ZUKUNFTSFRAGEN UNSERER GESELLSCHAFT: Privatheit in Zeiten des Internets
a Hella Brückner, Professorin für Wirtschaftspsychologie
Wer ist denn nicht froh, dass es das Internet gibt? Es ist doch eine große Erleichterung, mit einem Klick Tickets oder Waren kaufen oder die Lieblingsserie jederzeit und ohne lästige Werbung sehen zu können. Messenger-Dienste sind aus dem Alltag nicht mehr wegzudenken, über eine Musik-App wird die aktuelle Lieblingsplaylist geteilt und dank einer lustigen Spiele-App kann man sich auch die Wartezeit an der Bushaltestelle angenehm vertreiben. Aber das Ganze hat natürlich seine Schattenseiten. Bei der Nutzung des Internets entsteht, von den meisten völlig unbemerkt, eine Zweckgemeinschaft zwischen dem privaten Nutzer oder der Nutzerin und diversen Firmen. Man erhält nichts umsonst, auch wenn es so aussieht, sondern bezahlt mit seinen Daten. Die digitalen Medien können unsere Lebensqualität fördern, das steht außer Frage. Doch nur der bewusste Umgang damit vermag den Transfer persönlicher Daten in Grenzen zu halten. Denn je selbstverständlicher das Datensammeln im Netzalltag ist, desto mehr verschwimmen die Grenzen des Privaten und desto mehr schwindet auch das Bewusstsein für einen möglichen Verlust.b Benedikt Janssen, Direktor des Instituts für Wirtschaftsinformatik
Das Internet hat nicht nur Vorteile, darüber sollte man sich im Klaren sein, wenn man online einkauft oder den nächsten Urlaub über eine Webseite bucht. Täglich werden kaum vorstellbare Massen an Daten gesammelt, analysiert und für personalisierte Vertriebsaktionen verwertet.
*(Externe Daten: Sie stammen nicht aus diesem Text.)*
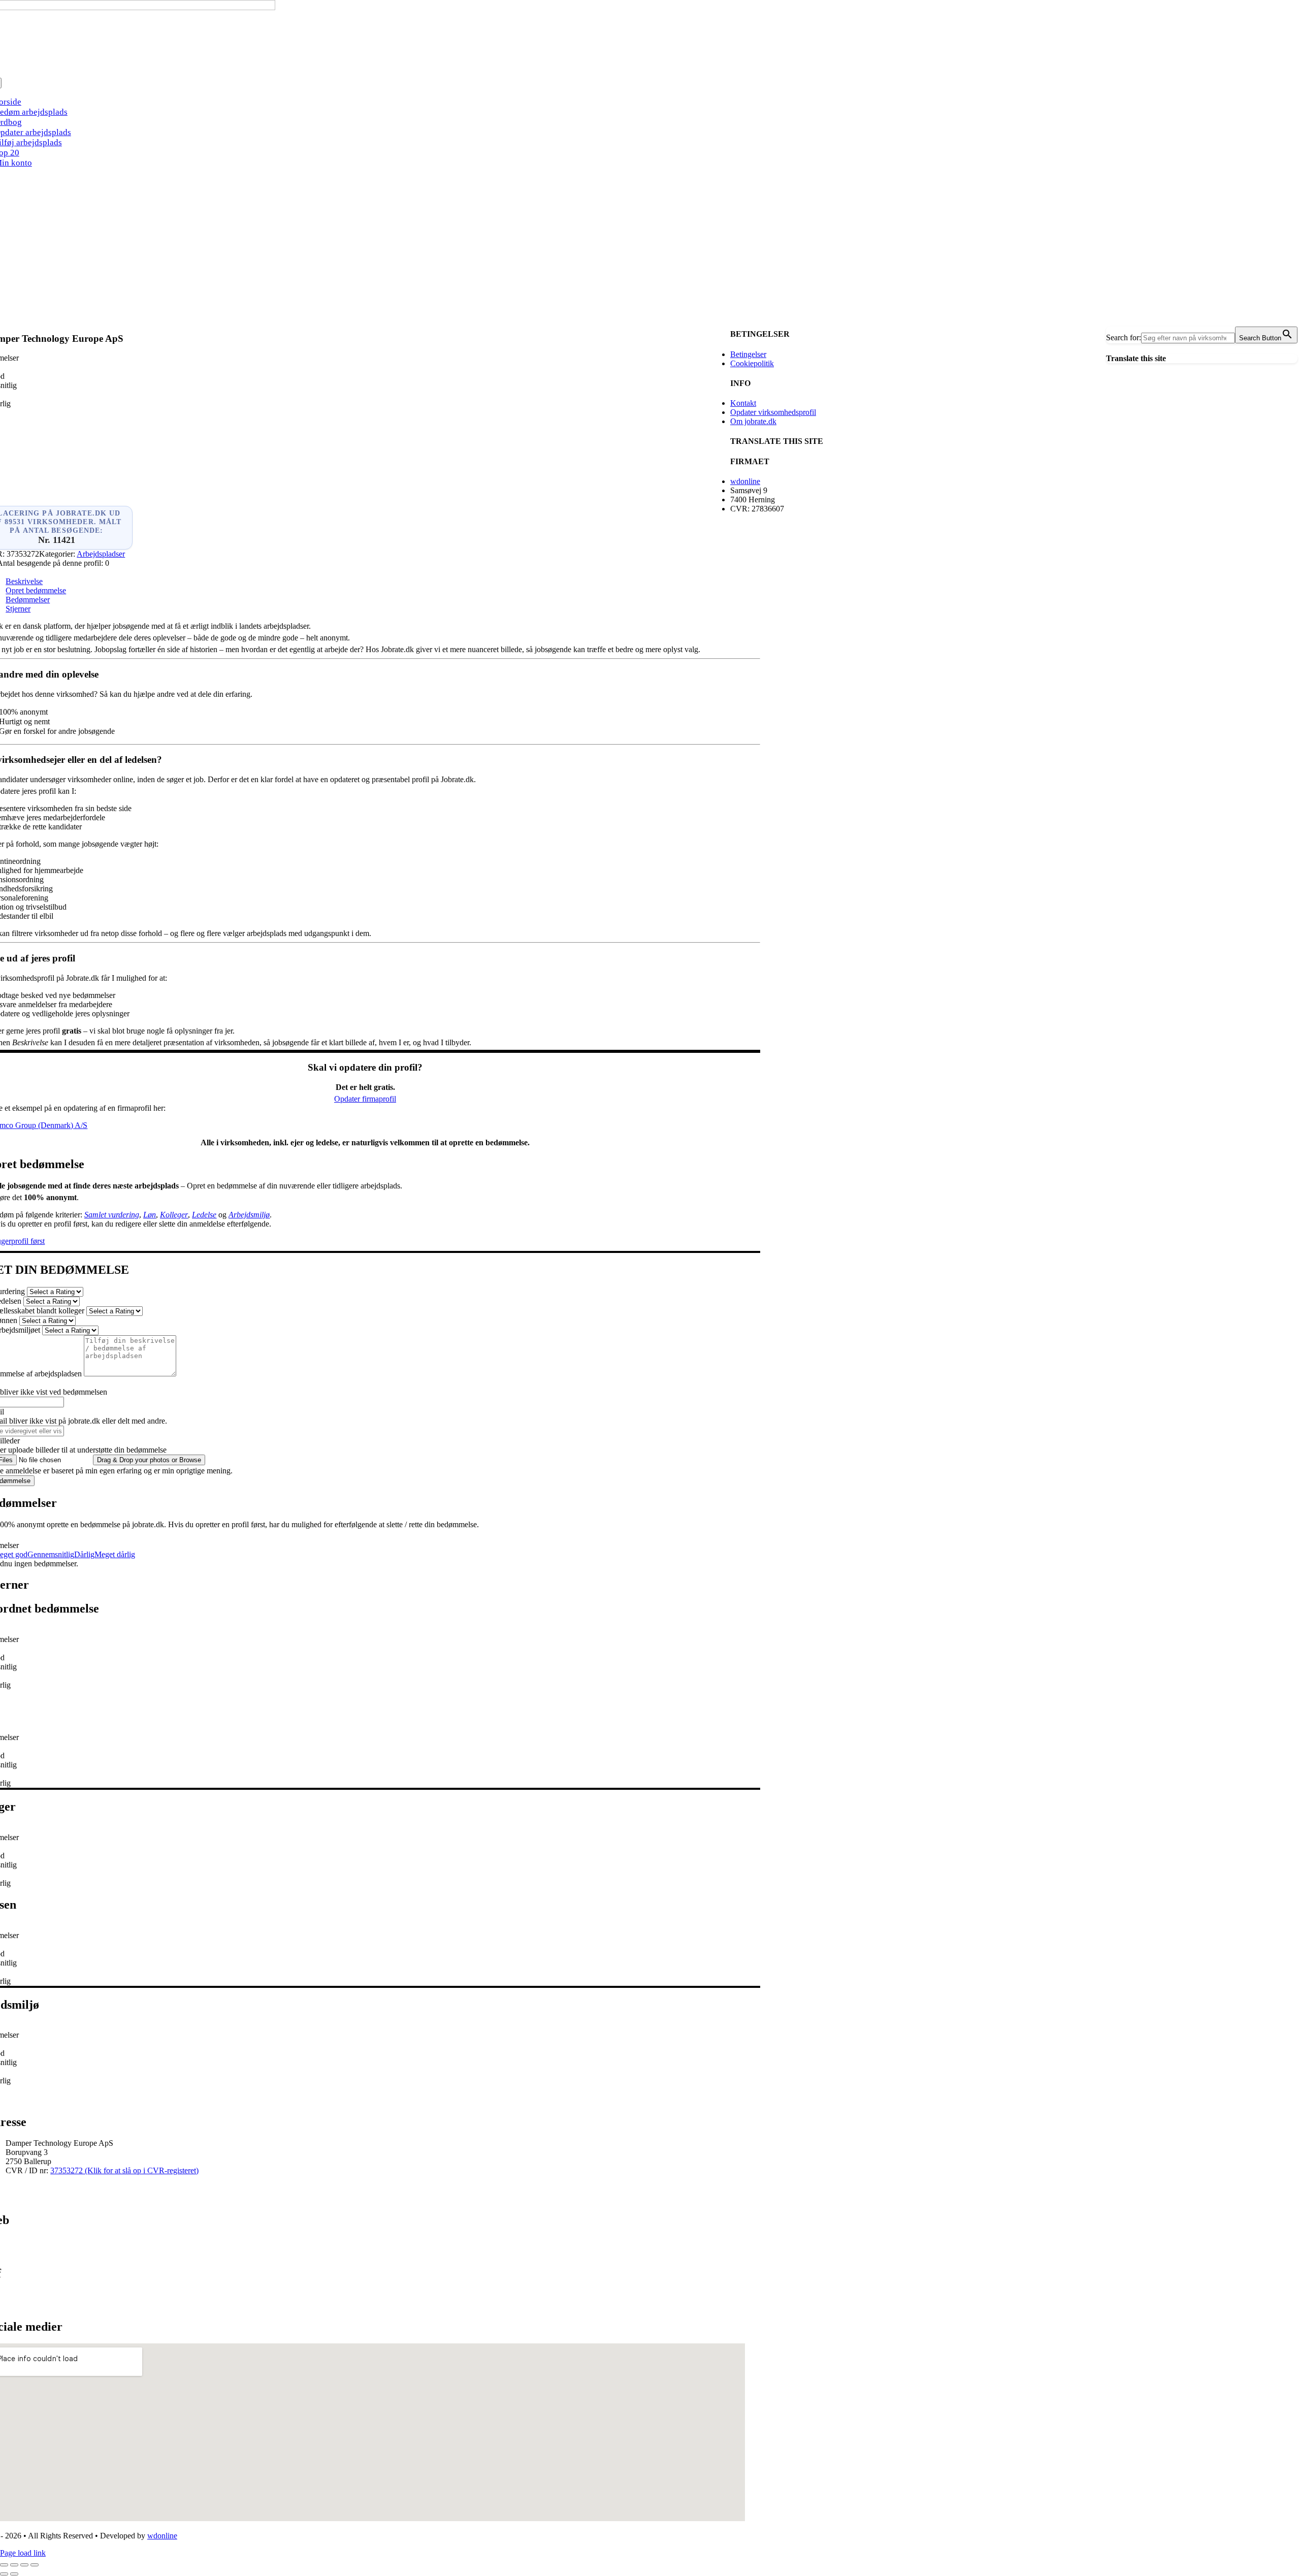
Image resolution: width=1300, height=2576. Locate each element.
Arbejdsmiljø (249, 1214)
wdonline (745, 481)
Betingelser (748, 354)
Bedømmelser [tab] (28, 599)
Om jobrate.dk (753, 421)
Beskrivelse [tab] (24, 581)
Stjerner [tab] (18, 608)
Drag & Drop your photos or (149, 1460)
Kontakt (743, 403)
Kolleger (174, 1214)
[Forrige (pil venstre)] (4, 2573)
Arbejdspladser (101, 554)
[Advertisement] (650, 248)
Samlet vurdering (111, 1214)
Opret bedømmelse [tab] (36, 590)
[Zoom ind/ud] (4, 2564)
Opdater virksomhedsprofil (773, 412)
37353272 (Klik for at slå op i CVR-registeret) (124, 2170)
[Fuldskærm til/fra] (14, 2564)
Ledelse (204, 1214)
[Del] (24, 2564)
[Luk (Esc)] (34, 2564)
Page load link (23, 2553)
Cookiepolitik (752, 363)
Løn (149, 1214)
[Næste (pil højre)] (14, 2573)
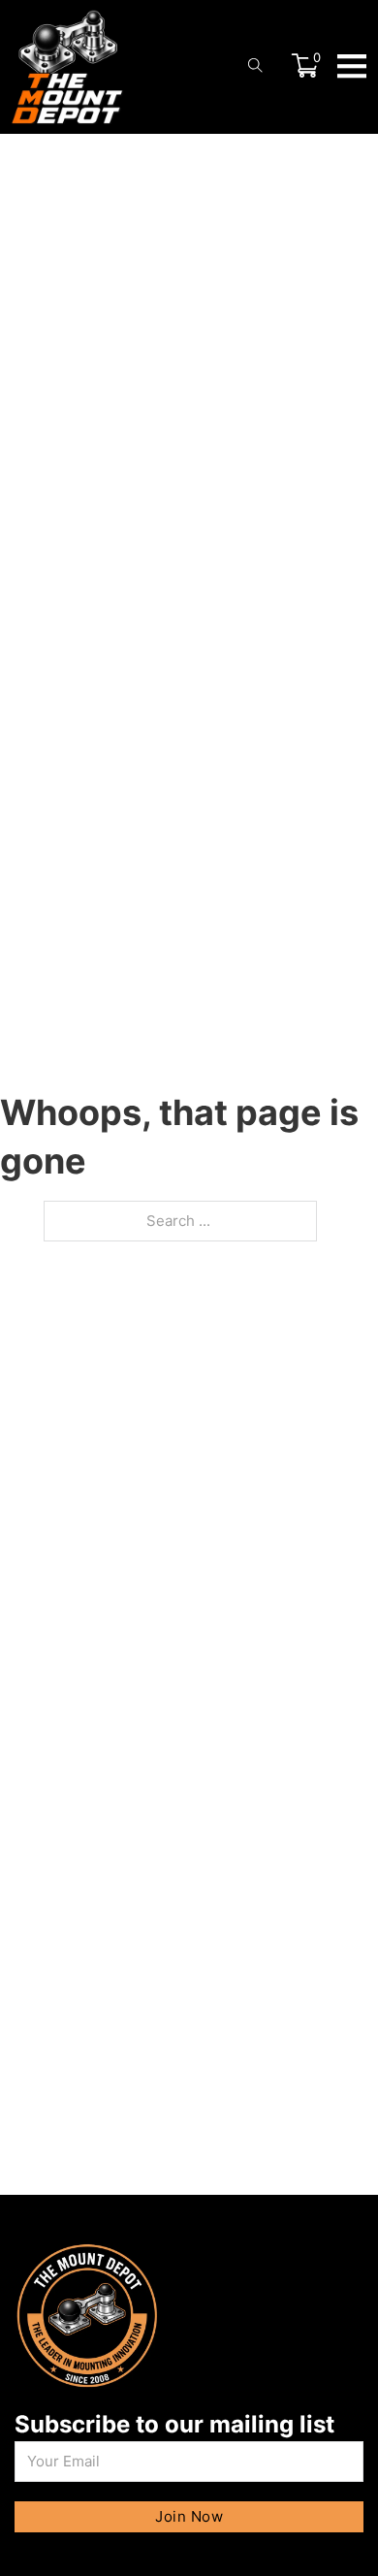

Das geht auf Kosten der Kundinnen und Kunden, denn deren Gewohnheiten, Vorlieben, Träume und Ängste sind im ökonomischen Sinne transparent und dadurch quantifizierbar geworden. Erstaunlicherweise ist das den meisten Konsumentinnen und Konsumenten ziemlich egal. Es gibt sogar einen deutlichen Unterschied zwischen Intention und realem Handeln. Obgleich sie in Umfragen beteuern, zur Preisgabe ihrer Daten nicht bereit zu sein, sieht die Sache anders aus, sobald man ihnen beim Einkauf ein paar Bonuspunkte anbietet. Meiner Ansicht nach sollten die Konsumentinnen und Konsumenten darüber aufgeklärt werden, welchen Zwecken sie ungewollt durch die Teilnahme beispielsweise an Rabattprogrammen dienen.c Leopold Nowak, Professor für Öffentliches Recht
Die Lebenswirklichkeit vieler Menschen verlagert sich mehr und mehr in die digitale Welt. Unsere Persönlichkeitsrechte müssen daher besser gesetzlich verankert werden. Hier besteht ein massiver Reformbedarf. Es geht darum, Daten und damit auch die Identität der Bürgerinnen und Bürger besser zu schützen. Denn man muss sich klar machen: Viele Menschen geben überhaupt nicht Acht darauf, wohin ihre Daten schließlich wandern, und ignorieren das Risiko, dass diese missbraucht werden könnten. Das Bundeskriminalamt veröffentlichte jüngst eine Studie, die zeigt, dass Kriminelle mit falschen Identitäten immer öfter an das Geld argloser Internetnutzerinnen und -nutzer gelangen. Den Kopf in den Sand zu stecken, ist also für Konsumentinnen und Konsumenten keine Lösung. Die Politik wird langsam aktiv und drängt Unternehmen dazu, bei ihrem Online-Angebot effektive Sicherheitsvorkehrungen zu treffen. Das ist dringend nötig. Und endlich ein wichtiger Schritt in die richtige Richtung.
Beispiel (0) Das Internet bietet viele Vorteile, die gern genutzt werden. → a
24 Angriffe auf sensible Daten verursachen zunehmend finanzielle Verluste.
25 Reflektiertes Nutzerverhalten kann dazu beitragen, die Verbreitung von Daten einzuschränken.
26 Unternehmen, die nicht ausreichend für Datenschutz sorgen, werden Kundinnen und Kunden verlieren.
27 Dank immenser Datenmengen können Unternehmen individuelle Kundenangebote erstellen.
28 Inhaber von Internetseiten wollen effizient zum Schutz der Bürgerinnen und Bürger beitragen.
29 Trotz gegenteiliger Äußerungen gehen Nutzerinnen und Nutzer sorglos mit persönlichen Angaben um.
30 Kostenlose Dienstleistungen zielen auf die Gewinnung persönlicher Daten.